Cardiovascular and upper gastrointestinal bleeding consequences of low-dose acetylsalicylic acid discontinuation

Abstract

SummaryIt was the aim of this study to investigate whether low-dose acetylsalicylic acid (ASA) therapy for secondary cardiovascular prevention should continue, despite the risk of gastrointestinal bleeding. We aimed to make a clinically meaningful benefit–risk assessment regarding the cardiovascular and gastrointestinal consequences of ASA discontinuation. This case–control study used The Health Improvement Network UK primary care database to identify patients aged 50–84 years during 2000–2007 with a first ASA prescription for secondary cardiovascular prevention (N = 39,513). New cases of non-fatal myocardial infarction (MI)/coronary death (n = 1,222), ischaemic stroke (IS)/transient ischaemic attack (TIA) (n = 673) and upper gastrointestinal bleeding (UGIB) (n = 169) were identified after a mean follow-up of 3.2, 3.4 and 4.0 years, respectively.

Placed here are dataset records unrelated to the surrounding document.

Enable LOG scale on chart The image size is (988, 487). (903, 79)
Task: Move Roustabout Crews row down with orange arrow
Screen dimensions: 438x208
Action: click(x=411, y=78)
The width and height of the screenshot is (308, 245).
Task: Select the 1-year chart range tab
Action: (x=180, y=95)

ASA discontinuers before the index date were identified. Attributable risks associated with ASA discontinuation were calculated and National Institute for Health and Clinical Excellence annual economic data were used to estimate healthcare costs. The cumulative incidences of non-fatal MI/coronary death, IS/TIA and UGIB among ASA discontinuers within the first year of follow-up were 17, 11 and 1.6 per 1,000 persons, respectively. This corresponds to eight extra cardiovascular events, and a reduction of 0.4 UGIB events per year compared with current ASA users. Extrapolating to the UK population aged over 50 years, avoiding discontinuation of ASA could prevent 12,786 coronary and 7,672 cerebrovascular events/year, at the expense of 1023 extra UGIB events, saving approximately £100 million/year. In conclusion, preventing patients with cardiovascular disease from discontinuing ASA could result in substantial clinical and economic gains.